Now, let’s take an even
wider view. Did you know that on any
given Sunday, about 40% of the Allegheny Synod’s 102 congregations do not have
a pastor to proclaim God’s Word and administer Holy Communion? Some of them cannot afford a pastor, so they
use authorized lay worship leaders. But
we don’t have enough of them either. So
if you’ve been waiting for a sign from God that you’re being called to go to
seminary or at least to become an authorized lay worship leader, you’ve now
received it.
Friends, as a woman in
1st century Greece, I’m sure many voices conspired to tell Lydia all
the things she couldn’t do. At times
maybe the loudest of those voices came from Lydia herself. But by God’s grace all things are possible… and
Lydia, the dealer in purple from Philippi, became a means by which God worked
miracles. The same is true of you. Don’t listen to those external and internal
voices that say “no.” Focus on God’s
eternal “yes.” What are you going to
do with your purple? Amen.
Sermon text: Acts 16:9-15
Citations
1 See, e.g., https://exhibitions.kelsey.lsa.umich.edu/ancient-color/purple.php;
https://www.timesofisrael.com/purple-from-holy-temple-objects-traced-to-snail-guts-at-3000-year-old-haifa-factory/
2 I’m grateful to Fr.
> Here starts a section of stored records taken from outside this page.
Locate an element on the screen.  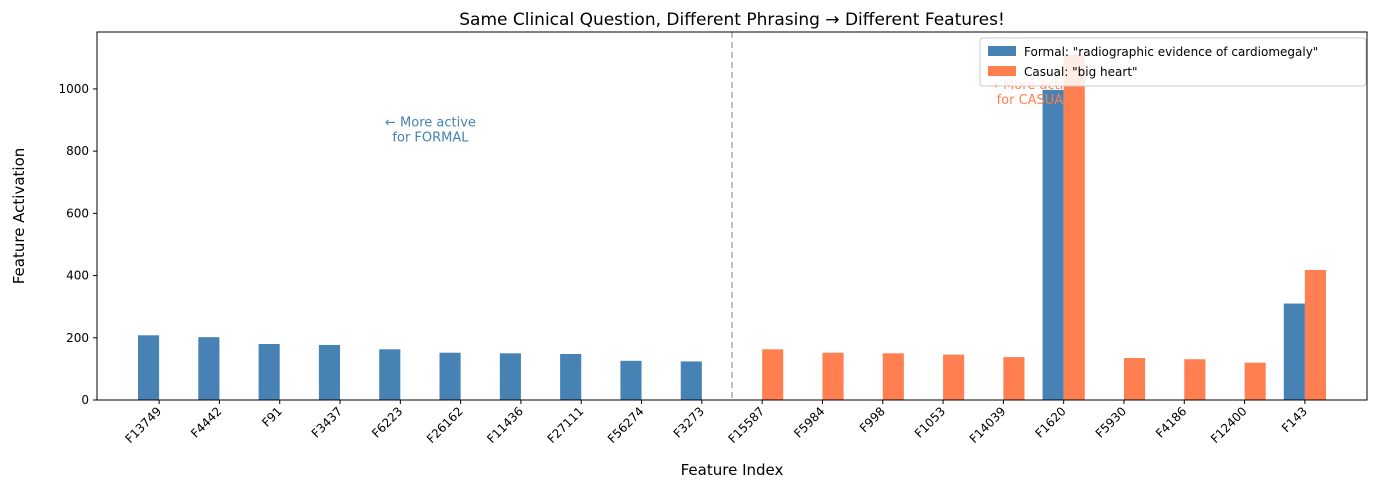
x-tick-label: F5984 is located at coordinates (809, 422).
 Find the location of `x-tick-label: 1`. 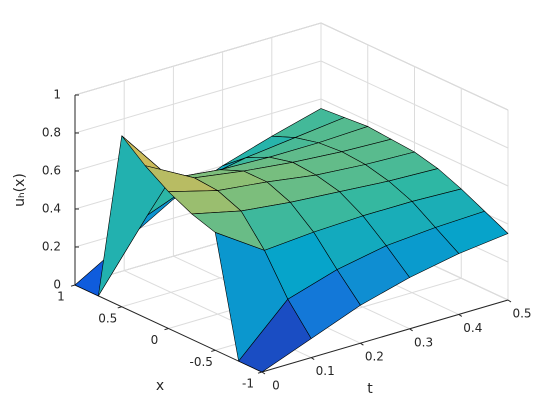

x-tick-label: 1 is located at coordinates (61, 297).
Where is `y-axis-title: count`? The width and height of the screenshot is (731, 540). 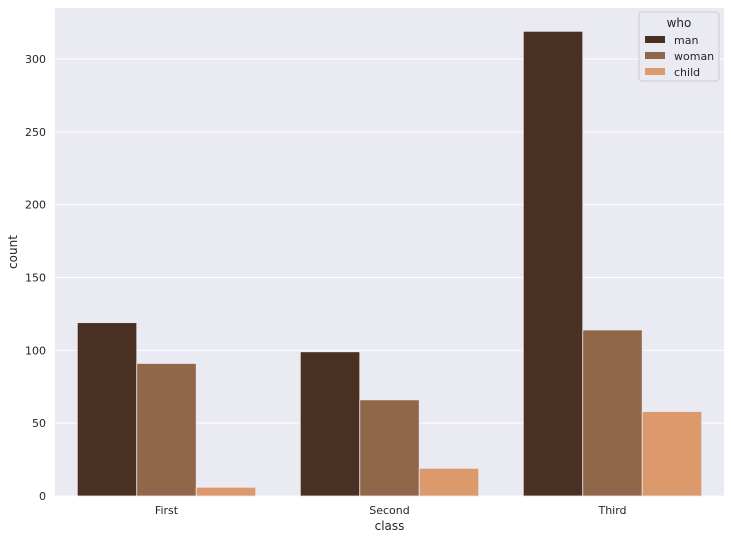
y-axis-title: count is located at coordinates (13, 252).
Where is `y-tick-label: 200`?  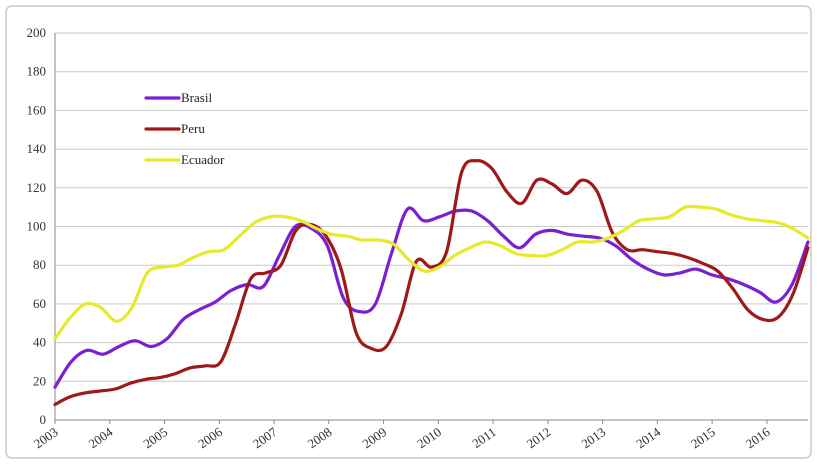
y-tick-label: 200 is located at coordinates (37, 32).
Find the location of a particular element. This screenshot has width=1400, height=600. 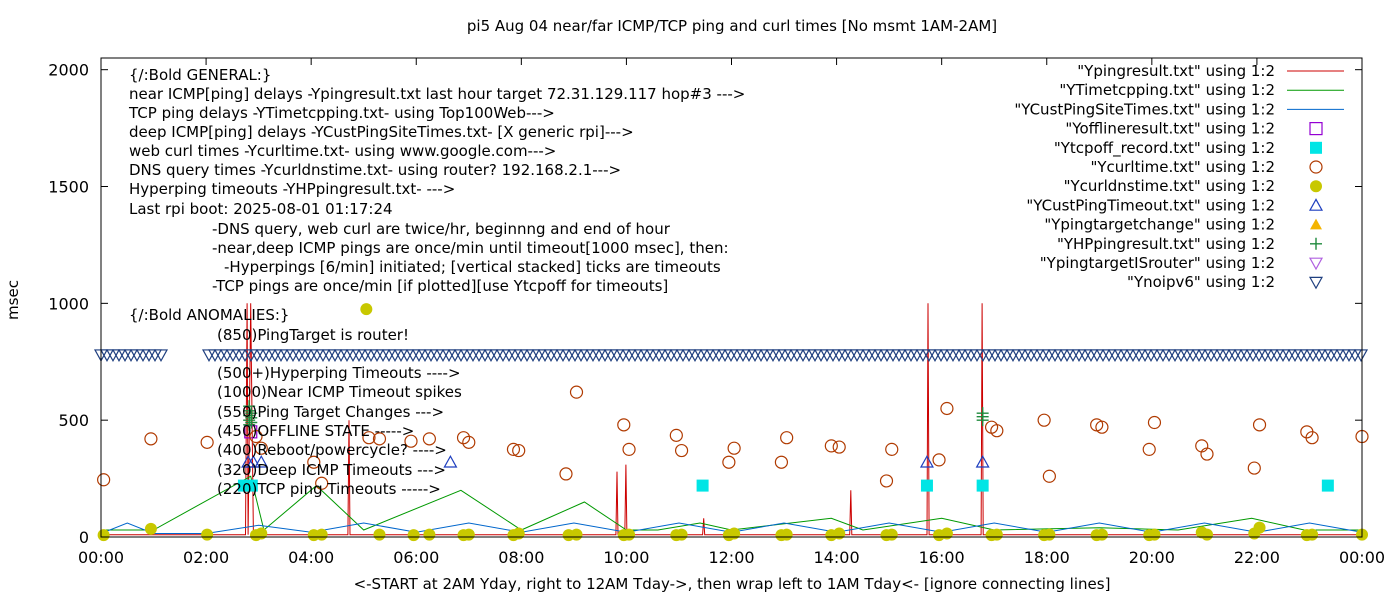

x-tick-label: 12:00 is located at coordinates (731, 558).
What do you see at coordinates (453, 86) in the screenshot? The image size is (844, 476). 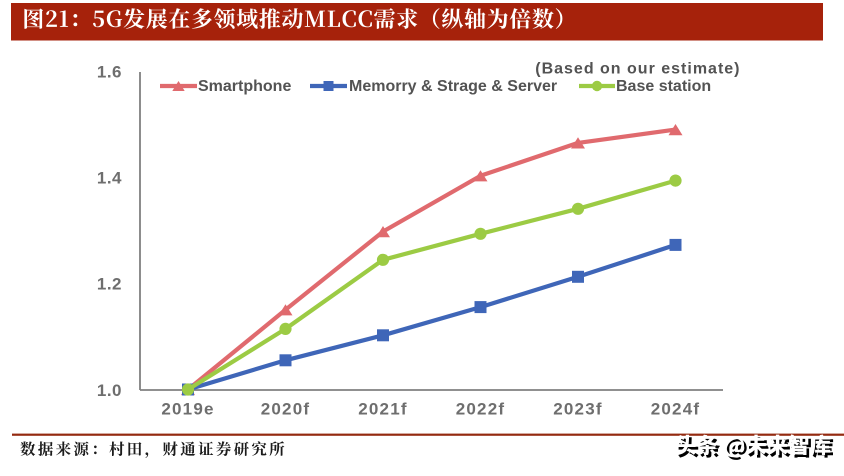 I see `svg-text: Memorry & Strage & Server` at bounding box center [453, 86].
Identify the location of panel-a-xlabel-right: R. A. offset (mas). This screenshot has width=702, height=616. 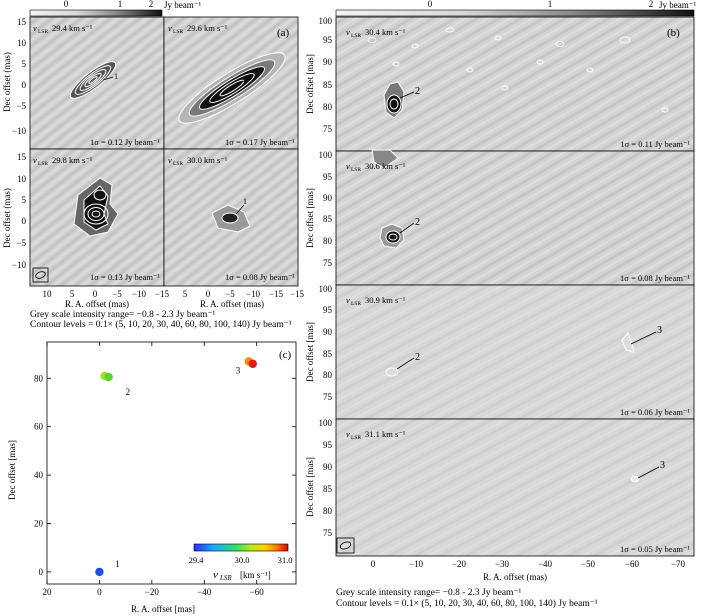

Tom Hart, OSB for this insight about Luke’s symbolic and rhetorical use of purple.
Gospel Text: John 14:23-29
23 Jesus answered [Judas (not Iscariot),] “Those who love me will keep my word, and my Father will love them, and we will come to them and make our home with them. 24 Whoever does not love me does not keep my words; and the word that you hear is not mine, but is from the Father who sent me.
25 “I have said these things to you while I am still with you. 26 But the Advocate, the Holy Spirit, whom the Father will send in my name, will teach you everything, and remind you of all that I have said to you. 27 Peace I leave with you; my peace I give to you. I do not give to you as the world gives. Do not let your hearts be troubled, and do not let them be afraid. 28 You heard me say to you, ‘I am going away, and I am coming to you.’ If you loved me, you would rejoice that I am going to the Father, because the Father is
greater than I. 29 And now I have told you this before it occurs, so that when it does occur, you may believe.”